## Task instructions:
Print all records exactly, leaving nothing out.
────────────────────────────────────────
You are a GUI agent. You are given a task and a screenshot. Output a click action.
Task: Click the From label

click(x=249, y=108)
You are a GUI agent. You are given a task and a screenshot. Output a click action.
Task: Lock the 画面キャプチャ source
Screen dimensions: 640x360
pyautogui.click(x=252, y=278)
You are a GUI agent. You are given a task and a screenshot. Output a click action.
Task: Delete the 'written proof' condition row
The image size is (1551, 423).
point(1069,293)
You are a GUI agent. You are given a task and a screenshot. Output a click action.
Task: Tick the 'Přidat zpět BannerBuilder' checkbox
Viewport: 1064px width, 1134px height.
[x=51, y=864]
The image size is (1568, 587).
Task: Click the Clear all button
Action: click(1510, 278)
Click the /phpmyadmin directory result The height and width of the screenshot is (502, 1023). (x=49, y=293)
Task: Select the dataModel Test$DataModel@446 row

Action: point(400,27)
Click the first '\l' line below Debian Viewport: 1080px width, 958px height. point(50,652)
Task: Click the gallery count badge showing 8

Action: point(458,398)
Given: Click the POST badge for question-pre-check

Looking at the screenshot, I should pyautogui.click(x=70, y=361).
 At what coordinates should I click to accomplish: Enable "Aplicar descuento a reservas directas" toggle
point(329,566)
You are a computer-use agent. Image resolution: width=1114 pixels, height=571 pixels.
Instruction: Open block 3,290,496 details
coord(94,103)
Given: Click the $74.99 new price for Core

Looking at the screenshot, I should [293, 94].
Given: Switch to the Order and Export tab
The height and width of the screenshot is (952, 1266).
────────────────────────────────────────
## Answer box:
You are a GUI agent. You are given a task and a screenshot. Output a click action.
Task: Click the From label

click(x=249, y=108)
You are a GUI agent. You are given a task and a screenshot. Output a click action.
Task: Lock the 画面キャプチャ source
Screen dimensions: 640x360
pyautogui.click(x=252, y=278)
You are a GUI agent. You are given a task and a screenshot. Output a click action.
Task: Delete the 'written proof' condition row
The image size is (1551, 423).
point(1069,293)
You are a GUI agent. You are given a task and a screenshot. Output a click action.
Task: Tick the 'Přidat zpět BannerBuilder' checkbox
Viewport: 1064px width, 1134px height.
[x=51, y=864]
The image size is (1568, 587).
Task: Click the Clear all button
Action: click(1510, 278)
Click the /phpmyadmin directory result The height and width of the screenshot is (502, 1023). (x=49, y=293)
Task: Select the dataModel Test$DataModel@446 row

Action: point(400,27)
Click the first '\l' line below Debian Viewport: 1080px width, 958px height. point(50,652)
Task: Click the gallery count badge showing 8

Action: point(458,398)
Given: Click the POST badge for question-pre-check

Looking at the screenshot, I should pyautogui.click(x=70, y=361).
 At what coordinates should I click to accomplish: Enable "Aplicar descuento a reservas directas" toggle
point(329,566)
You are a computer-use agent. Image resolution: width=1114 pixels, height=571 pixels.
Instruction: Open block 3,290,496 details
coord(94,103)
Given: Click the $74.99 new price for Core

Looking at the screenshot, I should [293, 94].
Given: Switch to the Order and Export tab
The height and width of the screenshot is (952, 1266).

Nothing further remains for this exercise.